Sure enough- I was in labor. They checked us in, we waited about 2 hours, had some SERIOUS contractions and then got the epidural. Night and day is how different the contractions felt from there on. Around 6:30 my mom and Nikki got there. Around 8:30 Courtney and B got there, and around 10:00, Katie got there. We spent most of the day laughing and talking- and even got Katie and Courtney to do some high school drill team routines in the delivery room. It was a really great day.
Around 2:30/3:00 the doctor came in and said that we could start pushing. The bad news of the day was that my doctor was not there. I was pretty disappointed at first- especially as he is known for coming in on his days off to deliver his patients. The doctor I had was a total dud- he kept making jokes about me finishing in time for the LSU game, and if it wasn't for the amazing nurse- I probably would have been a basket case. I just tried to tell myself that it was what it was and I might as well relax and go with it.
They thought I would only push for a short time- so our friends and family left and we thought we would be done in no time. 2.5 hours later- I was still pushing and it was still just the nurse, Davis and I. Little Davis wouldn't turn his head- so for a while it felt like I was getting nowhere and I was worried they would have me do a c-section. However, we literally pushed through and at 10 till 6:00 p.m. we heard the nurse on the phone, frantically calling the doctor, other nurses, etc. saying "I need a baby catcher!" 5 or 6 people swooped in and then next thing you know, at 6:02 p.m. little Davis was born.
I can't describe the experience in any other way than "out of body". I remember feeling like I was watching the situation from the outside in- and I also remember thinking "this is the most ridiculous idea ever- trying to get a baby out this way..." Then next thing you knew, Davis was telling me how beautiful he was and the nurse plopped his gooey little body right on my chest. Again- it was almost like total shock. I just stared at him and started to cry in happiness and disbelief. It's funny how you can prepare for this for almost a year and yet still when it happens- you are blown away. It was a crazy beautiful moment.
We spent the next 2 days in the hospital and it was both incredibly hard and tiring and frustrating, AND beautifully sweet, intimate, and miraculous. Davis was such a champ- I could not have done all of it without him. He was there for every fuss, every feeding, every everything. He sang to little Davis and he rocked little Davis, and he talked to nonsense to little Davis as we both became more and more delirious.

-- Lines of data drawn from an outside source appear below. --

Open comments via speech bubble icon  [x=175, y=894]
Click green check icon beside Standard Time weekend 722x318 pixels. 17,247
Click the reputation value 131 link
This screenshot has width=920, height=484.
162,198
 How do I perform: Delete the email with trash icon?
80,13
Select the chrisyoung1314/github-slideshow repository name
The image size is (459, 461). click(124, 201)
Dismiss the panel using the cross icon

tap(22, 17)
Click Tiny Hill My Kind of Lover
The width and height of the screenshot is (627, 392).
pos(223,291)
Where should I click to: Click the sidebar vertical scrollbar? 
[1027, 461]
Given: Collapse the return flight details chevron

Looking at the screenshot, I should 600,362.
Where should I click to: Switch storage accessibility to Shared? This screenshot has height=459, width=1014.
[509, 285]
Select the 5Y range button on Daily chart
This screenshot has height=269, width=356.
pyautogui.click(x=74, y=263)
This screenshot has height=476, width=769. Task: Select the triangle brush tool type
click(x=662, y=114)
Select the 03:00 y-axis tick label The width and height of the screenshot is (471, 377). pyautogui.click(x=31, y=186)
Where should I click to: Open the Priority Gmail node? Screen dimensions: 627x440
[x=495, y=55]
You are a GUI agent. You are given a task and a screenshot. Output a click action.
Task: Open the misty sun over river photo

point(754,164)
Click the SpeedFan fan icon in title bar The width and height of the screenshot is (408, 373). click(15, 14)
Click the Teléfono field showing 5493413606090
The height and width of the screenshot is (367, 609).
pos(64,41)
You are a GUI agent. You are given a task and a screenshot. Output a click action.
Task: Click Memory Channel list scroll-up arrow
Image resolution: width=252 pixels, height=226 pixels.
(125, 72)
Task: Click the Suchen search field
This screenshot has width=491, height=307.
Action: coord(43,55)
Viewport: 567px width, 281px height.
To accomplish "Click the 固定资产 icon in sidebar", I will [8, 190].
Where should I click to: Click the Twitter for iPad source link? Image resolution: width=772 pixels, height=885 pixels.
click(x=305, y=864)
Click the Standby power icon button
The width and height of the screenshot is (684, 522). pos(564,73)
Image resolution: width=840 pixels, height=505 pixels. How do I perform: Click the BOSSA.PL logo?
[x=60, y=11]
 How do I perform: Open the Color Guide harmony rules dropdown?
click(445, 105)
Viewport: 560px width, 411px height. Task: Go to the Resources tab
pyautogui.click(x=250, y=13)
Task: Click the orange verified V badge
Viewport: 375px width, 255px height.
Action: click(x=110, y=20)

We've been home a week now and it's all been such a blur- so fast and while we're both so tired it's unbelievable- we are loving it. Every time I pick him up again- I am amazed and excited and in love. All those cliches are true- sappy or not- and I am sure that becoming Davis' parents is the best thing we've ever done.
God is good.
P.S. I will also do a post just listing the ridiculously funny things that we've done or said in the past week because they are priceless, should give you a laugh, and I want to remember them.